Arlan choked down the growl that rose in his throat and remained where he stood until the pack leader walked away. The other dogs slowly turned and loped after him.
Arlan exhaled heavily, his hot breath stinking in his nostrils. He could feel his heart pounding in his chest. He waited until he saw the last swish of tail disappear into the olive grove and then continued in the direction he had originally set out. His tongue lolled, testing the night air.
He only had time to circumnavigate the meeting place once before he had to get into place prior to Romano’s arrival. As he peered over a rock, taking care with his footing, he silently cursed Regan. His partner had not been himself for the last year. This was not the first time he had not shown up at an appointed time and place on sept business. Arlan had been trying to cover for him longer than he knew he should because he was Fia’s brother.
Thoughts of Fia made him smile. At least on the inside. He didn’t think dogs could really smile.

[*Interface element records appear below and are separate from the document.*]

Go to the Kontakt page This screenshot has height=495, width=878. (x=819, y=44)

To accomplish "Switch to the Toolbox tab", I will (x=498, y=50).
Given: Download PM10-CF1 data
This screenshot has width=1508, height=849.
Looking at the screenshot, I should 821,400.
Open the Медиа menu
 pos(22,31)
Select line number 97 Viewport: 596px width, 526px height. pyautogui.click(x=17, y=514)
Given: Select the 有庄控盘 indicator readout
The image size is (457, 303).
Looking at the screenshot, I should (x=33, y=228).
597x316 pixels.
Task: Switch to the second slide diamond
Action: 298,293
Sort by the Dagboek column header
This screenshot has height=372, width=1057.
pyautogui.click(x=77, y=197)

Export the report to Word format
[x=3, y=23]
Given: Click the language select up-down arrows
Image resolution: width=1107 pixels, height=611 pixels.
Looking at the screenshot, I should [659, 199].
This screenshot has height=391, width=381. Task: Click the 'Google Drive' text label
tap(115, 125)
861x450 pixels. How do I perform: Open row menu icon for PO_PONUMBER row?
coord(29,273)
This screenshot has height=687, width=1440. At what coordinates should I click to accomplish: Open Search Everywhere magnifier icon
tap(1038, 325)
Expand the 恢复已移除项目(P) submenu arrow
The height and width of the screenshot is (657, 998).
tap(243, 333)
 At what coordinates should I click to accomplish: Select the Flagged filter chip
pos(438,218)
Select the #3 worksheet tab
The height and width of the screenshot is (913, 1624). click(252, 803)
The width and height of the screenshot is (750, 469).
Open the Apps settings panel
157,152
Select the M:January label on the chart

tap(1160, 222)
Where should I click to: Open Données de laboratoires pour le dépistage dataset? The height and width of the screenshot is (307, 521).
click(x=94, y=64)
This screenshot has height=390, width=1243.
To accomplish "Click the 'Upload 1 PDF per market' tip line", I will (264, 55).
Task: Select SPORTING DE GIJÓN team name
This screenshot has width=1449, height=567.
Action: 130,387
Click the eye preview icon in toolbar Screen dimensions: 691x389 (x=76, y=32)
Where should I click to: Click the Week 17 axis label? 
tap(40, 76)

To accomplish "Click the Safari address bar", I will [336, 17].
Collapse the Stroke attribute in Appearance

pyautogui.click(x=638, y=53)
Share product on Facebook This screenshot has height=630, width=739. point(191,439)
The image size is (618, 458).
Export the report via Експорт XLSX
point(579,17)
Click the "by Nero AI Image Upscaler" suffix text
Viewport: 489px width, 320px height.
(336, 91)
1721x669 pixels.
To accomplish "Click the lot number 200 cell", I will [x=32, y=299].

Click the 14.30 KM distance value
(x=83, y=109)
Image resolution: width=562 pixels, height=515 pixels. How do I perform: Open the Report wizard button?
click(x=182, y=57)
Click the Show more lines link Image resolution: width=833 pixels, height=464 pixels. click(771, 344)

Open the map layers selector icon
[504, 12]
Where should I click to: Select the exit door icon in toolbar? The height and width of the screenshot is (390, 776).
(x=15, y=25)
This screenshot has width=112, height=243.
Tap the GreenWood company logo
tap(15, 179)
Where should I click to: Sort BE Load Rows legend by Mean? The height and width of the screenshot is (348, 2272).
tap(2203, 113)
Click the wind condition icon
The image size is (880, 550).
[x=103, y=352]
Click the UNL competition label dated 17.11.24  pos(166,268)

Arlan loved Fia Kahill. He had been in love with her for at least a thousand years, but it was unrequited love. Or so she said. Right now she had a boyfriend. A
boyfriend. She told Arlan that although she and Arlan were occasionally lovers, she wasn’t interested in a relationship with him. With any man in the sept. But Arlan was sure he was slowly working a chink in her iron resolve, had been for at least a century. Fia loved him. She just didn’t know it yet.